Nathan salah bicara. Dia tidak mengira Lana akan semarah ini.
Kenapa sih aku ini? Rencananya mau deketin dia kok malah jadi nggak karuan. Seharusnya aku lebih ramah. (Nathan).
Dia masih terbawa cemburu yang belum reda. Benar kata Dion bahwa dia adalah orang yang sulit menyembunyikan suasana hati.
“Ehm..."
“Tenang aja, Dok, sebentar lagi saya nggak cuma pindah bagian, pindah rumah sakit sekalian,” kata Lana sembari membuka pintu dan memanggil pasien berikutnya tanpa menanyakan kesiapan Nathan.
“Lhoh, eh.”
~
Apa Syafira bohong soal Nathan suka sama aku? Apa jangan-jangan dia mau balas dendam dengan membuat aku GR sama Nathan? Memang kadang Nathan perhatian, tapi dia juga sering marah-marah sama aku. Kalau diinget-inget, sedari aku masuk rumah sakit ini, Nathan cuma ramah dan santun di awal kami kenalan aja. Setelah itu sering marah-marah. Sama Siwi biasa aja, sama aku kayaknya kadar emosinya langsung naik gila-gilaan. (Lana).

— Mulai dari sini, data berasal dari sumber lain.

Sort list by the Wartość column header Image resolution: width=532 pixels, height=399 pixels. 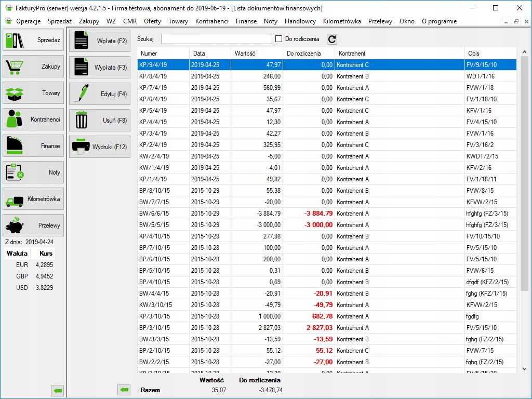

Lana pulang kerja sembari berjalan cepat. Emosi membuatnya ingin cepat-cepat sampai kos dan mengajak Inda pergi entah ke mana untuk menghibur diri.
Mobil Nathan melintas di hadapan Lana kemudian berhenti dan membuka pintu mobilnya.
“Masuk, Na.”
“Nggak mau!" Lana terus berjalan meninggalkan mobil Nathan.
Nathan menutup pintu dan mengikuti Lana pelan-pelan dengan mobilnya.
“Marah ya Mbak?”
Lana pura-pura tidak mendengar namun dalam hatinya dia sedikit merasa menang.
Nathan menghentikan mobilnya dan keluar. Dia berdiri di hadapan Lana dan mencegatnya. “Masuk mobil.”
“Mau ke mana emangnya?”
“Kamu pengen ke mana?”
“Kok malah balik nanya? Nggak mau. Mau pulang aja.”
Nathan membiarkan Lana berjalan melaluinya.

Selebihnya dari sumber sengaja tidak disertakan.